Underwriters must pay valid claims within a ‘reasonable’ timeframe. If there is a delay or failure to pay, the insured can sue for damages for any additional losses suffered.


It’s up to the insured to establish that the payment was only made after an unreasonable delay. Where the underwriter has reasonable grounds to dispute the claim, the manner in which it handles the claim can be a relevant factor in determining whether the implied term of timely payment was breached.


SUBROGATION


When an underwriter pays out money to an insured under an indemnity policy, such as Hull & Machinery, the rules of ‘subrogation’ allow the underwriter to recover all or part of that money from the third party who caused the loss. Subrogation means that the underwriter can step into the insured's shoes and pursue the third party itself, seeking to recover what it’s just paid out.


The underwriter can not only claim the rights of the insured but also any benefits awarded by a court, such as interest on judgment debts and costs. The right of subrogation can be explicitly stated in the insurance contract, but it is also a pre-existing legal right.


As set out above, it is essential for the insured not to jeopardize the underwriter's subrogation rights by settling or abandoning the claim against the third party, as this could lead to the underwriter seeking damages from the insured.


FRAUDULENT CLAIMS


Underwriters are always alive to the possibility of fraud. They’re seen it all before. Even where a settlement has been reached between underwriter and insured, this can be invalidated where it’s later shown that there was a fraudulent misrepresentation by the insured.
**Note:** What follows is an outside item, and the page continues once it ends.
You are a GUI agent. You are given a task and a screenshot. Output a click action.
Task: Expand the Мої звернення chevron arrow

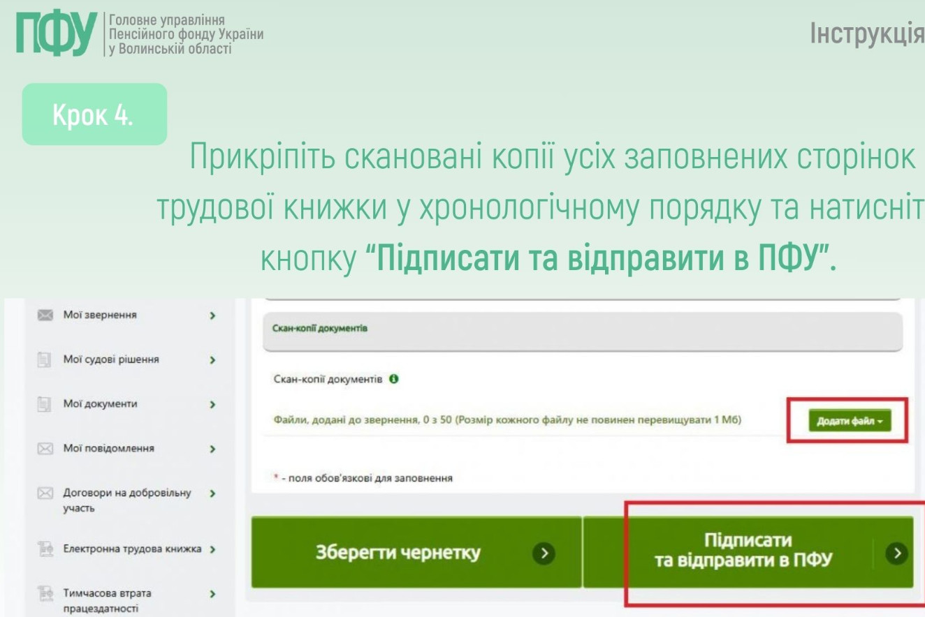211,316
Underwriters have the option to terminate the insurance contract from the date of the fraudulent act - without refunding any premiums. This means that the underwriter can refuse liability for genuine losses or claims made after the fraudulent act. Claims made before the fraudulent act will be unaffected.


DOUBLE INSURANCE


Recent years have seen a rise the use of support yachts, carrying large tenders and helicopters. If close attention isn’t paid to the policies of both yacht and tender (itself often a large motor yacht), it is possible to end up in a situation where the tender is ‘double insured’.


In the event of a loss, the insured generally has the freedom to choose under which policy to claim payment. However, this is subject to the terms and conditions of each insurance contract, and some policies may prevent the making of a claim if there is other insurance covering the same risk.
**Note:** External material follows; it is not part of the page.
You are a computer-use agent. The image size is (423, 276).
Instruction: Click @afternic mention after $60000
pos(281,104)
Double insurance does not provide additional protection to the insured. Instead, it may complicate the claims process and require coordination between multiple insurers. If an underwriter pays out a claim under an insurance policy, it may have the right to seek a contribution from another underwriter that provided coverage for the same loss.


CONCLUSION


Should any incident ever arise, potentially involving damage to the yacht or liability to a third party, sitting back is not an option. The insured is usually under an express obligation to notify the underwriter, and do everything reasonable to minimise the loss. The advice of the underwriter or broker, at the initial stages of an incident, is therefore vital, but the interests of underwriter and insured not being one and the same, and it will be prudent for you to take independent advice, right away.

superyacht yacht megayacht for sale charter newbuild build building construction owner ownership owners club owner's owners' broker brokerage insurance insuring policy clause underwiring underwriter Lloyd's claim claims claiming loss adjuster adjustment

Thank you to all our Members who contributed to this article. Unless otherwise stated, this article broadly describes, by way of illustration, the situation in the United Kingdom waters in respect of United Kingdom-registered vessels.  This piece does not provide or replace legal advice.